Set out the items from the line with "Task: Click the TROUSER WAIST row label" up to and including the line with "pos(534,553)" as a numbered list, leaving out any blank lines.

Entries provided ->
_ _ _ _ _

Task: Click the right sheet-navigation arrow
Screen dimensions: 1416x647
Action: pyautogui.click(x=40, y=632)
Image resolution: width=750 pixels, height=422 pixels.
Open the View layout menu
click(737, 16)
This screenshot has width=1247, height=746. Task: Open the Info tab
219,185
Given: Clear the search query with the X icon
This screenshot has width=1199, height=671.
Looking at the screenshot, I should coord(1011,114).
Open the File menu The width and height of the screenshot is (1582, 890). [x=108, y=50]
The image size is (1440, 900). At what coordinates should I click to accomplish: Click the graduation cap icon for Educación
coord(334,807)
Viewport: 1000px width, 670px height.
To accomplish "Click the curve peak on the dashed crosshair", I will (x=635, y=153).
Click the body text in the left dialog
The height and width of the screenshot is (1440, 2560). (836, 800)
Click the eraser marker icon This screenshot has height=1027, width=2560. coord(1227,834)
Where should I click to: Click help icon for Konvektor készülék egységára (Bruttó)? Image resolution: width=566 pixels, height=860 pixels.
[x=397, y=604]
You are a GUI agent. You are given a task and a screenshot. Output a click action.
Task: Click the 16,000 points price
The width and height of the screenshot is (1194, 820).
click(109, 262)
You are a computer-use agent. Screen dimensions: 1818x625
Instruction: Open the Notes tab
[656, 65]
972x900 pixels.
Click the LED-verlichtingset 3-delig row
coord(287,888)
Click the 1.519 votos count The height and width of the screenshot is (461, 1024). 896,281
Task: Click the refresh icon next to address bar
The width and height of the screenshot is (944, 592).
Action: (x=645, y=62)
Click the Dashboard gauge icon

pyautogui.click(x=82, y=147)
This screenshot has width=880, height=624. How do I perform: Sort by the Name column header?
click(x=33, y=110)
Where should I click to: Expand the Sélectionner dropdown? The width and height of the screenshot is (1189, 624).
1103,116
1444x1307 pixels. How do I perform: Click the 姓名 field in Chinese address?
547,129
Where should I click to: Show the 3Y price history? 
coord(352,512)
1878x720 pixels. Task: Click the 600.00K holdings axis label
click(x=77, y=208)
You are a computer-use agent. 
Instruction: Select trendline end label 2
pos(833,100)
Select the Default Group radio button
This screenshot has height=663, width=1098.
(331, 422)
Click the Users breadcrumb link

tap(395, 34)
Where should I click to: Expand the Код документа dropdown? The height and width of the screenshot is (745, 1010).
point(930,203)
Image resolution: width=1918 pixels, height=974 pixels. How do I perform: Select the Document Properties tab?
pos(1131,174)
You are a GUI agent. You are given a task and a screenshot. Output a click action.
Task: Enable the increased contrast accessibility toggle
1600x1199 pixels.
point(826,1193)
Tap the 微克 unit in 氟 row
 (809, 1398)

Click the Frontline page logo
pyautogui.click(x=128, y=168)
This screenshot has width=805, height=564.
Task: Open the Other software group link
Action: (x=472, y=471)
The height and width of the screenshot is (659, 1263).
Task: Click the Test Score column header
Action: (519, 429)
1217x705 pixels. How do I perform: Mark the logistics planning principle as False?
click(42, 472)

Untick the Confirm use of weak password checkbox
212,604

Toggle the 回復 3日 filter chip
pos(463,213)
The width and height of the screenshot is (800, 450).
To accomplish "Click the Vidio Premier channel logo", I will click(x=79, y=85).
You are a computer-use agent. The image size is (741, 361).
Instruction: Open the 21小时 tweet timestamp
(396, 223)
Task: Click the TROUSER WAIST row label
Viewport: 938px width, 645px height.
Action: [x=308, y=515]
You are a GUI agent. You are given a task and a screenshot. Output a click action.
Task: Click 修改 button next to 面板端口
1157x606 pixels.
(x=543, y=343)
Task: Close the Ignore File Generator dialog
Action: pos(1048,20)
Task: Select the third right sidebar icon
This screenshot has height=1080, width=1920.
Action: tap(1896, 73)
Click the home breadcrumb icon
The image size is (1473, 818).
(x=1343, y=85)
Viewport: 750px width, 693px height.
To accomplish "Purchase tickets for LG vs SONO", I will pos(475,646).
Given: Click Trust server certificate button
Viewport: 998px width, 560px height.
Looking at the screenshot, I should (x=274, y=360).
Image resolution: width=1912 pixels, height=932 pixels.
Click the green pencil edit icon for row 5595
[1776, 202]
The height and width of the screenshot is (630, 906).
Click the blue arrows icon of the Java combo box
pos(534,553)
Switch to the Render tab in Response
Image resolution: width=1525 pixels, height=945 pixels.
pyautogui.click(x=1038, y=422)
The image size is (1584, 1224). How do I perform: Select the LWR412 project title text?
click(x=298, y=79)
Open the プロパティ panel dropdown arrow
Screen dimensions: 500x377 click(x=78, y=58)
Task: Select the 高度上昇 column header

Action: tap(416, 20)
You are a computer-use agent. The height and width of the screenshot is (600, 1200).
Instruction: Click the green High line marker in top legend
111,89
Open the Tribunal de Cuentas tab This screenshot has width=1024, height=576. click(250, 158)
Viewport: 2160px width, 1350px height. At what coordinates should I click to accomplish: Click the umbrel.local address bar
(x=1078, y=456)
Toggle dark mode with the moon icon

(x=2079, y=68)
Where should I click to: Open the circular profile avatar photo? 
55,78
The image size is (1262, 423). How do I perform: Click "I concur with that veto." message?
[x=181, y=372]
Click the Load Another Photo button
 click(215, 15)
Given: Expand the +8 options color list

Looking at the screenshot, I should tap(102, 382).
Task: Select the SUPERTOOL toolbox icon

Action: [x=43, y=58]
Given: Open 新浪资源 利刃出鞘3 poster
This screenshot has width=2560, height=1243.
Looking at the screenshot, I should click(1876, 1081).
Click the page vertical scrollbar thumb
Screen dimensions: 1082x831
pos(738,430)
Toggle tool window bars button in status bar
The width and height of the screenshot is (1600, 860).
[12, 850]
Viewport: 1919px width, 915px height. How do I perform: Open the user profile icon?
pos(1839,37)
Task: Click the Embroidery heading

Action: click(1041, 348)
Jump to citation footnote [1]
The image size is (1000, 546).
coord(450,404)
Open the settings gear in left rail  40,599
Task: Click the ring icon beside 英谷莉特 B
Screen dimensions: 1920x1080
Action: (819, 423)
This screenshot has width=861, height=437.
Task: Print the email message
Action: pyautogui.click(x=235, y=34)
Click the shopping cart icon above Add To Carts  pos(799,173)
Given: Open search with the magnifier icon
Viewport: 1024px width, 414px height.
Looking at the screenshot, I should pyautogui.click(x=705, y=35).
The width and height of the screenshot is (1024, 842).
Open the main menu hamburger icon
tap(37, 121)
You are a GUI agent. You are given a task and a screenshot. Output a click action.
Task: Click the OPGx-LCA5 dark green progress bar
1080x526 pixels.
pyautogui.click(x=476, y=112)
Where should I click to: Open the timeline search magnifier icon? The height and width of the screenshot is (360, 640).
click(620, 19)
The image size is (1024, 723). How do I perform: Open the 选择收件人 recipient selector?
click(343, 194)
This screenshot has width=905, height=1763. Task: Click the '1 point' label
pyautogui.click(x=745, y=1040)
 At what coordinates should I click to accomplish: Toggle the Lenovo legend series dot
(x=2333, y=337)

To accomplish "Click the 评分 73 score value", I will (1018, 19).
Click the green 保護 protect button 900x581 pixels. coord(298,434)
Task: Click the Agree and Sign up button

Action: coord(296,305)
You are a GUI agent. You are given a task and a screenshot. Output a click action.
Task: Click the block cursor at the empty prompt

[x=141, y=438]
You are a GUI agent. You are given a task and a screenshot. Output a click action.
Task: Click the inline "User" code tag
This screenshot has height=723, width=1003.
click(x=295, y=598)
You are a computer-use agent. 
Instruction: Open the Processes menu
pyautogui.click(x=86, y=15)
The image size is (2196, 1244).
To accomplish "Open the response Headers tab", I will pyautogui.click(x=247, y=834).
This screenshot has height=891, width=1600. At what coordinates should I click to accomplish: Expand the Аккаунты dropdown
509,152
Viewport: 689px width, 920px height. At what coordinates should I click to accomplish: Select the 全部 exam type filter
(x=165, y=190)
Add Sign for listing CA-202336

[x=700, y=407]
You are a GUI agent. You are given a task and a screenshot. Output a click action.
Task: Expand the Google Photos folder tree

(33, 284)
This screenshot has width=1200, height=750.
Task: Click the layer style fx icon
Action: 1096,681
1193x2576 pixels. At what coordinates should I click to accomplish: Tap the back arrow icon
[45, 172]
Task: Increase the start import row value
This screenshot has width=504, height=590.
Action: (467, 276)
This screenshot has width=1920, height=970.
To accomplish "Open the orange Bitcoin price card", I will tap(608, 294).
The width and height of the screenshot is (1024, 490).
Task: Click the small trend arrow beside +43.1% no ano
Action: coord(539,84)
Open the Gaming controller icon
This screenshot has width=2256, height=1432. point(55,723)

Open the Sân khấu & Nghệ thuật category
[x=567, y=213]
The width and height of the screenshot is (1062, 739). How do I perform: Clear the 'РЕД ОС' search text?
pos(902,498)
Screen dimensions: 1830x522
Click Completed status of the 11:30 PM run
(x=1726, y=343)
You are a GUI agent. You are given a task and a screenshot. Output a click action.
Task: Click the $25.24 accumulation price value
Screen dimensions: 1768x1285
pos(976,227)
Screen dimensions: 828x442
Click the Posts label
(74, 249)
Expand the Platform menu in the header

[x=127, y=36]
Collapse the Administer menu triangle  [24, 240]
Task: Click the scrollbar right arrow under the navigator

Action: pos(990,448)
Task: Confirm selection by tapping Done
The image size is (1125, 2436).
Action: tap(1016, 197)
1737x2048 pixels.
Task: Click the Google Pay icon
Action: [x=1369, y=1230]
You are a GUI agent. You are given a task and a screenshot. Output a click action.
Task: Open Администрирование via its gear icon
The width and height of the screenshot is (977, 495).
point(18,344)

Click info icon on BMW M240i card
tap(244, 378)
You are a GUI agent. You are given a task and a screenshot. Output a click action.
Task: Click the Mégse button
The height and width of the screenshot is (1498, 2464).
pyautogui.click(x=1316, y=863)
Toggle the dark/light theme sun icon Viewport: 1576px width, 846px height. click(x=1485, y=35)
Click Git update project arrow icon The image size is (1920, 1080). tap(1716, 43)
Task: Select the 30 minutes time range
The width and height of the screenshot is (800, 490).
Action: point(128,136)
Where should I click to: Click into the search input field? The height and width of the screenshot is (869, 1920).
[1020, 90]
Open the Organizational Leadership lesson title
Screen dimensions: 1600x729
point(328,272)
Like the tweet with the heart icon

_ _ _ _ _

Task response ->
1. Task: Click the TROUSER WAIST row label
2. Viewport: 938px width, 645px height.
3. Action: [x=308, y=515]
4. You are a GUI agent. You are given a task and a screenshot. Output a click action.
5. Task: Click 修改 button next to 面板端口
6. 1157x606 pixels.
7. (x=543, y=343)
8. Task: Close the Ignore File Generator dialog
9. Action: pos(1048,20)
10. Task: Select the third right sidebar icon
11. This screenshot has height=1080, width=1920.
12. Action: tap(1896, 73)
13. Click the home breadcrumb icon
14. The image size is (1473, 818).
15. (x=1343, y=85)
16. Viewport: 750px width, 693px height.
17. To accomplish "Purchase tickets for LG vs SONO", I will pos(475,646).
18. Given: Click Trust server certificate button
19. Viewport: 998px width, 560px height.
20. Looking at the screenshot, I should (x=274, y=360).
21. Image resolution: width=1912 pixels, height=932 pixels.
22. Click the green pencil edit icon for row 5595
23. [1776, 202]
24. The height and width of the screenshot is (630, 906).
25. Click the blue arrows icon of the Java combo box
26. pos(534,553)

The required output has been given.